Exportation of products regulated by TFDA aims to achieve the following:-

• To meet mandatory requirements of importing countries.
• To compete successfully in international markets.
• To establish national reputation as a reliable supplier of high quality products.
• To minimize rejection of exported products.
• To fulfill International agreements e.g. export of controlled drugs.

What does the law say about importation and exportation?

Section 5(l) of the Tanzania Food, Drugs and Cosmetics Act 2003 provides for requirement for compliance to standard of exported and imported foods, drugs, cosmetics and medical devices.

Sections 36 – 38 restrict persons to carry on business of an importer if they are not registered as an importers and food they intend to import and provide for requirements for importation of foods.

Section 73 regulates import and export of drugs, cosmetics and medical devices. It also gives powers to the TFDA to allow parallel importation of drugs (importing a drug into a country without authorization of drug registration holder from another country where it is legitimately placed). According to this section visitors from abroad are allowed to come with small quantities of drugs required during the period of 21 days for medical treatment. It restricts persons to import drugs with shelf life more than 24 months whose remaining shelf life is less than 60% and a drug whose shelf life is equal or less than 24 months whose remaining shelf life is less than 80%.

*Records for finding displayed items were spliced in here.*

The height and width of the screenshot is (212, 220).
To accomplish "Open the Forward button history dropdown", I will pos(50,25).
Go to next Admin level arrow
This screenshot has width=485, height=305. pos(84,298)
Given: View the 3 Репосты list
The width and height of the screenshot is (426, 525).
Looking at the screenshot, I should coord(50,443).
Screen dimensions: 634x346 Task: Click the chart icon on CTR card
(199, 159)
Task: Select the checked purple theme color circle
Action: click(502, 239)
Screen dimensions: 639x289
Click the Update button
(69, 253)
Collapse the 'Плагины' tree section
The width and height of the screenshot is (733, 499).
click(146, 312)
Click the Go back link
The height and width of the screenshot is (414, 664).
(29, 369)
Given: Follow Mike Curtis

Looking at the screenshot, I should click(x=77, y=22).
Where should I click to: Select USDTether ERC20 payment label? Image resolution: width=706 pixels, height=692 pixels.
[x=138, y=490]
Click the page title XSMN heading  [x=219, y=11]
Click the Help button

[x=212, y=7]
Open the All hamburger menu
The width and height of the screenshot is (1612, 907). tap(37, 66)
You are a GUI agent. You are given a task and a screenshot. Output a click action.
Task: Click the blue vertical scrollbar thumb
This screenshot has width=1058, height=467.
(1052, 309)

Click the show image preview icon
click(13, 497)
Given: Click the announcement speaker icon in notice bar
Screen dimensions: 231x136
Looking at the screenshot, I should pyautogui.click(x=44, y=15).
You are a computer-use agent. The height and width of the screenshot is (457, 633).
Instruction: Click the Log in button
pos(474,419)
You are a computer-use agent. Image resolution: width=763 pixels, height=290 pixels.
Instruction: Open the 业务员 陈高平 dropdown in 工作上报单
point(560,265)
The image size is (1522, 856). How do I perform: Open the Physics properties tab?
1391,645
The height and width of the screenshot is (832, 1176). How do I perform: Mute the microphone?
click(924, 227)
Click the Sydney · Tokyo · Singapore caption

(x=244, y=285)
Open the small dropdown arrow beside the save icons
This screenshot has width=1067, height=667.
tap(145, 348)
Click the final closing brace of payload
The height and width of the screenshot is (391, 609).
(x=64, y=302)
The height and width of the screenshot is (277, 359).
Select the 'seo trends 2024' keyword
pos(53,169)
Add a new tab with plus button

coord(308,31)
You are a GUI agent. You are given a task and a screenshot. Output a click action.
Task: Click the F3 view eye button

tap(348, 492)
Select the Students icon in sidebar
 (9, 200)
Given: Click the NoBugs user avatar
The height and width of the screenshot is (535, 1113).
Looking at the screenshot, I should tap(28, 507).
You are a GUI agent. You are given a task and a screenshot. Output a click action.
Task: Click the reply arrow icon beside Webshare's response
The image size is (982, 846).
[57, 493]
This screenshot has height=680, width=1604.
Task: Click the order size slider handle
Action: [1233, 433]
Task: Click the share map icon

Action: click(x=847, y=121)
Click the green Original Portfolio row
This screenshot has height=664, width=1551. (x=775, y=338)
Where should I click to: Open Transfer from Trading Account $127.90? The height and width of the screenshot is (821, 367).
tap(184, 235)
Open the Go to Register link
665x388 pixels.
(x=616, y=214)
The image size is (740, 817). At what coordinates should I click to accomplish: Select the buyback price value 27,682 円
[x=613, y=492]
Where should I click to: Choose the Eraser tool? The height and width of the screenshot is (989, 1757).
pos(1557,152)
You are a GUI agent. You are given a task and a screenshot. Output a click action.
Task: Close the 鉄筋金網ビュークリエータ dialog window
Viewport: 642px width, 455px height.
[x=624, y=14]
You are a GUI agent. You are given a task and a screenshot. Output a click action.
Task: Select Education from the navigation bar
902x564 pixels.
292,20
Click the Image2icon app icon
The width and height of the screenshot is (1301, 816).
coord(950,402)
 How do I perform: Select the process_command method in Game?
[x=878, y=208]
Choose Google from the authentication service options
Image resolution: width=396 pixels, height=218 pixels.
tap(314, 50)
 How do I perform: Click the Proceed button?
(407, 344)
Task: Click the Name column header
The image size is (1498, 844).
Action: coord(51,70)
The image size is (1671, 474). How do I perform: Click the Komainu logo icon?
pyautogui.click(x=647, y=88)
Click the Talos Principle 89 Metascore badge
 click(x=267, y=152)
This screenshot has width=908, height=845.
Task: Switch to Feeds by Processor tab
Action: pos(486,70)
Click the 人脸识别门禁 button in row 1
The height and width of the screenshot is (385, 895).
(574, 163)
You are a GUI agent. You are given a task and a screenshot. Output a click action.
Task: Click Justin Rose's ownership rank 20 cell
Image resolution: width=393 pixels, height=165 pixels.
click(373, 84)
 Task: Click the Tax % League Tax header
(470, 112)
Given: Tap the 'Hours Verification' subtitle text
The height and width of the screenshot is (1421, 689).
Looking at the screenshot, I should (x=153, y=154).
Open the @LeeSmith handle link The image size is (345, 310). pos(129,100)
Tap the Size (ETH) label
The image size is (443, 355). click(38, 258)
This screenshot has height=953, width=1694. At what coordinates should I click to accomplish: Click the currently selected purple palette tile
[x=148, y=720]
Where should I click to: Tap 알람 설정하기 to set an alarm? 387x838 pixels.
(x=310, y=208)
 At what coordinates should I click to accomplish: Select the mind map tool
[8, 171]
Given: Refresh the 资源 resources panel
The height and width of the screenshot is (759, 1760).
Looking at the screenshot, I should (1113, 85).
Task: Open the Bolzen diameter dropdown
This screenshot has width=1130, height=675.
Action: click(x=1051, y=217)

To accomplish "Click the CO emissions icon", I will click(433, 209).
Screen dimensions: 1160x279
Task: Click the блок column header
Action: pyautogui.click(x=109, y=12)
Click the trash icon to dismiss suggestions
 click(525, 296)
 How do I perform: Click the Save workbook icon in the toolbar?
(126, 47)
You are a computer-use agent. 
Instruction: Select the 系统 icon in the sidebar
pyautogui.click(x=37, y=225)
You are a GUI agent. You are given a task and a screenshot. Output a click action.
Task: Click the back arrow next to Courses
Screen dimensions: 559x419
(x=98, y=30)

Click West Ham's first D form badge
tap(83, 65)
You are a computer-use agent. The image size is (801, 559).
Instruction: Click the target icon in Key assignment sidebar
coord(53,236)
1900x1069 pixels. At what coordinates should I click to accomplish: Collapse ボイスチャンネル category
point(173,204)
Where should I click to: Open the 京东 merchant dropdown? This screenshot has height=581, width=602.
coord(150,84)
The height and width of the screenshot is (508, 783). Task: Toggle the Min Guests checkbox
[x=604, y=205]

Requirements for importation of food
Applicants are granted import permits after complying with the following requirements:-

• Registration of an importer and food products to be imported.
• Application for importation by filling the relevant forms with some information required:-
  • Particulars of importers.
  • Particulars of the exporter.
  • Registered food products to be imported.
  • Quantities (in kgs, MT, Litres).
  • Port of entry.
  • Expected time of arrival.
• Expected time of arrival.
• Foods must be inspected and approved by the inspector at the port of entry before being released for distribution in the market.
• Regular laboratory analysis of foods to check for compliance.
• Samples from suspect foods can be taken for laboratory analysis.
• Shelf life of non perishable foods should be more than six months by the time it arrives at the official port of entry.
• Foods found non-complying at the port of entry shall be returned to the country of origin at the expense of the importer or can be destroyed at the expense of the importer.

Requirement for importation of drugs, herbal drugs, cosmetics and medical devices

Importers of drugs fall under the following categories; Governmental departments such as MSD, Non Governmental organizations, whole sellers, Pharmaceutical manufacturers importing raw materials for manufacture of pharmaceutical products, holders of ethical clearance certificate to conduct clinical trials in the country and donations by individuals or organizations to meet specific needs of the country.

Import permits are issued after complying with the following requirements:-

• Registration of pharmaceutical products and importer.
• Application for importation of pharmaceutical products. Information required to be submitted include the following:-
  • The International Non Proprietary name (INN) or the generic name of the drug and its strength.
  • In case of a product containing more than one active ingredient, the name and strength of each ingredient.
  • The Pharmacopoeia specification of the ingredient such as BP, USP.
  • The quantity to be imported for each drug.
  • Name of the supplier.
  • Name of manufacturer.
  • Country of origin.
  • Trade or proprietary name as appropriate.
  • The product registration number as approved by TFDA.
• The application for importation should be accompanied by original Proforma Invoice from the supplier indicating besides the aforementioned information, terms of payment, currency of payment, validity of the proforma, mode of shipment.
• The importer must have a valid permit to deal with importation of pharmaceuticals into the country.
• Payment of the prescribed fees should be made (currently 2% FoB).
• Consignments shall be accompanied with a certificate of analysis relating to the specific batch.
• Products should pass through the port of entry indicated in the proforma.